» **Task to complete**
Working through the entries below, find how many lines include "will", then write only that number.

» **Raw data**
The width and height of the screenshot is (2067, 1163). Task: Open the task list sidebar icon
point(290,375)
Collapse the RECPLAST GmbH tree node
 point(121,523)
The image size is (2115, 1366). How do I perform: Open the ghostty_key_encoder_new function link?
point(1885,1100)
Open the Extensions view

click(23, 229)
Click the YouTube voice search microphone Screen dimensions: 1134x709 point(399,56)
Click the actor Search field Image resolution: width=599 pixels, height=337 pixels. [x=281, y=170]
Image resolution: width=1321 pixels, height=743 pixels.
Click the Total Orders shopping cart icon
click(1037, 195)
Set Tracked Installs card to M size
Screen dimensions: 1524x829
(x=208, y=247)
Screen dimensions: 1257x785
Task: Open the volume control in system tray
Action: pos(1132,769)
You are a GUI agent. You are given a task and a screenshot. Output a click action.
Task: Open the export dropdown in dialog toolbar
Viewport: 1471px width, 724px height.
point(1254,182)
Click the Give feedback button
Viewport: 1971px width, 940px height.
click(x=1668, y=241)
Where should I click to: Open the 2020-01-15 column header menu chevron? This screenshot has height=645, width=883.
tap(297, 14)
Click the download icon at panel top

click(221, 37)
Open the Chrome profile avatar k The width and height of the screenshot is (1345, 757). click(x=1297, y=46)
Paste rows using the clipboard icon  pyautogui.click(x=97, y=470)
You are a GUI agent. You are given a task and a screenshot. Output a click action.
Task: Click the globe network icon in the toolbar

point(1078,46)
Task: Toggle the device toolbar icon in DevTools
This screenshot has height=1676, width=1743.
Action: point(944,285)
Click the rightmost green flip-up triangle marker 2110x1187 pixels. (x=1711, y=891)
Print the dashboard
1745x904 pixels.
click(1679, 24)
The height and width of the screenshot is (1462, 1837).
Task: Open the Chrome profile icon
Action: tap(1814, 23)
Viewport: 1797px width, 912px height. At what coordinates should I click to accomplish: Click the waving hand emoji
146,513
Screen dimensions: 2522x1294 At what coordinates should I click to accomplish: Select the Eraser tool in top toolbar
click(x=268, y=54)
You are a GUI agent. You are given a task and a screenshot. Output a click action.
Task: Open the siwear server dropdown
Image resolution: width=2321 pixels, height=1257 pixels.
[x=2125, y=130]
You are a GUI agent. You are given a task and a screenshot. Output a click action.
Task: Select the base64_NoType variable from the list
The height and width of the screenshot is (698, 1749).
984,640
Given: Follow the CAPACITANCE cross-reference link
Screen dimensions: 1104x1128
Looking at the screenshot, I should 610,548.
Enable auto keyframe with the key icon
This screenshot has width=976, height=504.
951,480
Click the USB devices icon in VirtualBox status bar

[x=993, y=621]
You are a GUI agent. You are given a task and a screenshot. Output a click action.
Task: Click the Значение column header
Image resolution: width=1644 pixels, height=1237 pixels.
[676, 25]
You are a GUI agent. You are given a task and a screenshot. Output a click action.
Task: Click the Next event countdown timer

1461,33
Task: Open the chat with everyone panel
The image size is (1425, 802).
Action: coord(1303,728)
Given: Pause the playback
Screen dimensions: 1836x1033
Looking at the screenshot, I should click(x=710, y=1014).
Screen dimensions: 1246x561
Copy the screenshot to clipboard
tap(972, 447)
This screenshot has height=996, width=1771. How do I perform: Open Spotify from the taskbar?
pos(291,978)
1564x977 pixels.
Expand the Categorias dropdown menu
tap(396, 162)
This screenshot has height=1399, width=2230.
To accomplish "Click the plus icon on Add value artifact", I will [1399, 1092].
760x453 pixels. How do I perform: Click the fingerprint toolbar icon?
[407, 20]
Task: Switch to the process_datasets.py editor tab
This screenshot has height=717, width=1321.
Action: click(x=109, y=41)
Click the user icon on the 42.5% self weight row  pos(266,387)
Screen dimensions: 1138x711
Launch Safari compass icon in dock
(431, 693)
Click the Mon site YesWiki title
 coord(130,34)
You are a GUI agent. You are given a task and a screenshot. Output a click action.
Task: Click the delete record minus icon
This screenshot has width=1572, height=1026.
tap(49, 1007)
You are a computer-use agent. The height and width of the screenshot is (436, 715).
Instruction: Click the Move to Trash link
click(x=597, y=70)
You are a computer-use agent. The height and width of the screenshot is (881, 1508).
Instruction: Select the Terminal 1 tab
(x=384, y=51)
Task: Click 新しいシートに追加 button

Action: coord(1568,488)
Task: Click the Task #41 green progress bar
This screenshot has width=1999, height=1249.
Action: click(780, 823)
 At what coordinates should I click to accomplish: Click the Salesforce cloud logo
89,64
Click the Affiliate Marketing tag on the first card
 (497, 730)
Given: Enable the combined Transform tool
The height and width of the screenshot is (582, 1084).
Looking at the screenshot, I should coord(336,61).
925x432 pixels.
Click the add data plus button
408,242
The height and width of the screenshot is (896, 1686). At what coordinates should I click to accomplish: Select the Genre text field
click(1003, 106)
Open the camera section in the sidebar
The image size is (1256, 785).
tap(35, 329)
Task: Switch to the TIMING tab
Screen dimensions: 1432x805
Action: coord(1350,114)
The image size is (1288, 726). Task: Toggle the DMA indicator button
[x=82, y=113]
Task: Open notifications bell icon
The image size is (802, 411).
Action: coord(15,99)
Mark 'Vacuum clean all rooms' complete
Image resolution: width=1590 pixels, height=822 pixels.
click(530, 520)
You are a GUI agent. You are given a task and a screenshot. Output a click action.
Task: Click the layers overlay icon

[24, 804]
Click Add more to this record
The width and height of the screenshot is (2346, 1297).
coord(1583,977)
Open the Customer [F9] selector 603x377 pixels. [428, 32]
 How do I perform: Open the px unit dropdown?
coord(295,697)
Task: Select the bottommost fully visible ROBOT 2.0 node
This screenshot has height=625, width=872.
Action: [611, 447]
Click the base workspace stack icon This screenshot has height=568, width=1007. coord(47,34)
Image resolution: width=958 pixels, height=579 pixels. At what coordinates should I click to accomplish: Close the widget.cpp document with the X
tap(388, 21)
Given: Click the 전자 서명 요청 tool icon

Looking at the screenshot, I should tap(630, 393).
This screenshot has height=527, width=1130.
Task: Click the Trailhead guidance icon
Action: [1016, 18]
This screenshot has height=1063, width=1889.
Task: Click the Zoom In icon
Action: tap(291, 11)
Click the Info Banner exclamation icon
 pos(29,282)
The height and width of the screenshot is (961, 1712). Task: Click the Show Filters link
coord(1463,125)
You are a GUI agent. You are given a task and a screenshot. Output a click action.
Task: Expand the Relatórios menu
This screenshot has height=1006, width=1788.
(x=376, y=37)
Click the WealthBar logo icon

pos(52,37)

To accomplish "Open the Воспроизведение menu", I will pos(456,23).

» **Reply**
2